PROBLEM REQUIREMENTS —
From the data below, restate every line word for word.

AVAILABLE DATA —

Content starts

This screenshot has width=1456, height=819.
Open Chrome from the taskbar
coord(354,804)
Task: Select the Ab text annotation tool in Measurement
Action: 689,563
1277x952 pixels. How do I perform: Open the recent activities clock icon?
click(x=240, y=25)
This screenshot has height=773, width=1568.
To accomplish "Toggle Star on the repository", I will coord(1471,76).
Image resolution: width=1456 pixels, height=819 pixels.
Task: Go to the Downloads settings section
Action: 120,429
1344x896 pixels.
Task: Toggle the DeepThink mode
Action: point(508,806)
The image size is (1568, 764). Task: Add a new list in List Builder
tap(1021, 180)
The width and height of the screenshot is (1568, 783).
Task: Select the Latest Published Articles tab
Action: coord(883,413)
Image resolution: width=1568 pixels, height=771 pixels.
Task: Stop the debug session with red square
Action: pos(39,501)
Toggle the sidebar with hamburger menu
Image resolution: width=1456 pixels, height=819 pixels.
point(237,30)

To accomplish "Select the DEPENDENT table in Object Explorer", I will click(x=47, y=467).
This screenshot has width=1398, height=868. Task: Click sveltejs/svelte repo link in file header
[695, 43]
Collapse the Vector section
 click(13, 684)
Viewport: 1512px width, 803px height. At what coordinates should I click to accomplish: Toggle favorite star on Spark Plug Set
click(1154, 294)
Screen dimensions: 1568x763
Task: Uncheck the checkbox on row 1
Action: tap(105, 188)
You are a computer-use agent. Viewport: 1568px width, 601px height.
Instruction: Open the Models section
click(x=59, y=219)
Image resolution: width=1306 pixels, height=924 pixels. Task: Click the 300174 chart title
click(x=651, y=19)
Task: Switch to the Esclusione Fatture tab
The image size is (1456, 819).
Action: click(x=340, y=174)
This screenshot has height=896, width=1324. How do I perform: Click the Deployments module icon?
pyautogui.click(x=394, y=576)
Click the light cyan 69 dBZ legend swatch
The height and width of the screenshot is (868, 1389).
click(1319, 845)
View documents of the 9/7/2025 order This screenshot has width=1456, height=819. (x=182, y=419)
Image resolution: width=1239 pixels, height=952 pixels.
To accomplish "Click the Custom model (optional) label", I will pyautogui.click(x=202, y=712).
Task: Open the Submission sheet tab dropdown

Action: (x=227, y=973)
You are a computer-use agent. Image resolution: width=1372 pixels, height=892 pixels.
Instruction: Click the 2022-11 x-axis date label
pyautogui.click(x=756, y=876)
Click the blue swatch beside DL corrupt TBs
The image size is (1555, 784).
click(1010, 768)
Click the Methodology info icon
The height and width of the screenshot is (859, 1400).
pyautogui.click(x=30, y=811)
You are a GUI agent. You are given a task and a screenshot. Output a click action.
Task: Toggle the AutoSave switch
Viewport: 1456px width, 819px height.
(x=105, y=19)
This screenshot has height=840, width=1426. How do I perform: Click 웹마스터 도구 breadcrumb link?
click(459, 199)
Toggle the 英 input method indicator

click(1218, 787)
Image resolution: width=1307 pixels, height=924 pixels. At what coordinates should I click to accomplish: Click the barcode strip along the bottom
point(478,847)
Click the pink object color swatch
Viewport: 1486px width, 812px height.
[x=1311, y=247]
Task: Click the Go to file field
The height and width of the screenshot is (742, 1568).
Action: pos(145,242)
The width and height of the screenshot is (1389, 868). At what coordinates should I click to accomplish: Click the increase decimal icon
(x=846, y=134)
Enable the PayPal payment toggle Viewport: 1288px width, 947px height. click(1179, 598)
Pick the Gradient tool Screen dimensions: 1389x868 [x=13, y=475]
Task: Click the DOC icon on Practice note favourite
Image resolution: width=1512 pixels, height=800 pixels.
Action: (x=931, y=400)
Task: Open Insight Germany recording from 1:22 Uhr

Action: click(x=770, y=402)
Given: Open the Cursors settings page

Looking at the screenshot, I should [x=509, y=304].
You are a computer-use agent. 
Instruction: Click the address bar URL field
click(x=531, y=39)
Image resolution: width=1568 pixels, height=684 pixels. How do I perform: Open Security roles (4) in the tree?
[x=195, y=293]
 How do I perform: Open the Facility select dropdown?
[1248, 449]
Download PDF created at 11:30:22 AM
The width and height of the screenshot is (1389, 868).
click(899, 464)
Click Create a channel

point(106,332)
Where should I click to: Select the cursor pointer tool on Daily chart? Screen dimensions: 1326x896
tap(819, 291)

Content ends

WRITTEN SOLUTION —
This screenshot has width=1456, height=819.
Open Chrome from the taskbar
coord(354,804)
Task: Select the Ab text annotation tool in Measurement
Action: 689,563
1277x952 pixels. How do I perform: Open the recent activities clock icon?
click(x=240, y=25)
This screenshot has height=773, width=1568.
To accomplish "Toggle Star on the repository", I will coord(1471,76).
Image resolution: width=1456 pixels, height=819 pixels.
Task: Go to the Downloads settings section
Action: 120,429
1344x896 pixels.
Task: Toggle the DeepThink mode
Action: point(508,806)
The image size is (1568, 764). Task: Add a new list in List Builder
tap(1021, 180)
The width and height of the screenshot is (1568, 783).
Task: Select the Latest Published Articles tab
Action: coord(883,413)
Image resolution: width=1568 pixels, height=771 pixels.
Task: Stop the debug session with red square
Action: pos(39,501)
Toggle the sidebar with hamburger menu
Image resolution: width=1456 pixels, height=819 pixels.
point(237,30)

To accomplish "Select the DEPENDENT table in Object Explorer", I will click(x=47, y=467).
This screenshot has width=1398, height=868. Task: Click sveltejs/svelte repo link in file header
[695, 43]
Collapse the Vector section
 click(13, 684)
Viewport: 1512px width, 803px height. At what coordinates should I click to accomplish: Toggle favorite star on Spark Plug Set
click(1154, 294)
Screen dimensions: 1568x763
Task: Uncheck the checkbox on row 1
Action: tap(105, 188)
You are a computer-use agent. Viewport: 1568px width, 601px height.
Instruction: Open the Models section
click(x=59, y=219)
Image resolution: width=1306 pixels, height=924 pixels. Task: Click the 300174 chart title
click(x=651, y=19)
Task: Switch to the Esclusione Fatture tab
The image size is (1456, 819).
Action: click(x=340, y=174)
This screenshot has height=896, width=1324. How do I perform: Click the Deployments module icon?
pyautogui.click(x=394, y=576)
Click the light cyan 69 dBZ legend swatch
The height and width of the screenshot is (868, 1389).
click(1319, 845)
View documents of the 9/7/2025 order This screenshot has width=1456, height=819. (x=182, y=419)
Image resolution: width=1239 pixels, height=952 pixels.
To accomplish "Click the Custom model (optional) label", I will pyautogui.click(x=202, y=712).
Task: Open the Submission sheet tab dropdown

Action: (x=227, y=973)
You are a computer-use agent. Image resolution: width=1372 pixels, height=892 pixels.
Instruction: Click the 2022-11 x-axis date label
pyautogui.click(x=756, y=876)
Click the blue swatch beside DL corrupt TBs
The image size is (1555, 784).
click(1010, 768)
Click the Methodology info icon
The height and width of the screenshot is (859, 1400).
pyautogui.click(x=30, y=811)
You are a GUI agent. You are given a task and a screenshot. Output a click action.
Task: Toggle the AutoSave switch
Viewport: 1456px width, 819px height.
(x=105, y=19)
This screenshot has height=840, width=1426. How do I perform: Click 웹마스터 도구 breadcrumb link?
click(459, 199)
Toggle the 英 input method indicator

click(1218, 787)
Image resolution: width=1307 pixels, height=924 pixels. At what coordinates should I click to accomplish: Click the barcode strip along the bottom
point(478,847)
Click the pink object color swatch
Viewport: 1486px width, 812px height.
[x=1311, y=247]
Task: Click the Go to file field
The height and width of the screenshot is (742, 1568).
Action: pos(145,242)
The width and height of the screenshot is (1389, 868). At what coordinates should I click to accomplish: Click the increase decimal icon
(x=846, y=134)
Enable the PayPal payment toggle Viewport: 1288px width, 947px height. click(1179, 598)
Pick the Gradient tool Screen dimensions: 1389x868 [x=13, y=475]
Task: Click the DOC icon on Practice note favourite
Image resolution: width=1512 pixels, height=800 pixels.
Action: (x=931, y=400)
Task: Open Insight Germany recording from 1:22 Uhr

Action: click(x=770, y=402)
Given: Open the Cursors settings page

Looking at the screenshot, I should [x=509, y=304].
You are a computer-use agent. 
Instruction: Click the address bar URL field
click(x=531, y=39)
Image resolution: width=1568 pixels, height=684 pixels. How do I perform: Open Security roles (4) in the tree?
[x=195, y=293]
 How do I perform: Open the Facility select dropdown?
[1248, 449]
Download PDF created at 11:30:22 AM
The width and height of the screenshot is (1389, 868).
click(899, 464)
Click Create a channel

point(106,332)
Where should I click to: Select the cursor pointer tool on Daily chart? Screen dimensions: 1326x896
tap(819, 291)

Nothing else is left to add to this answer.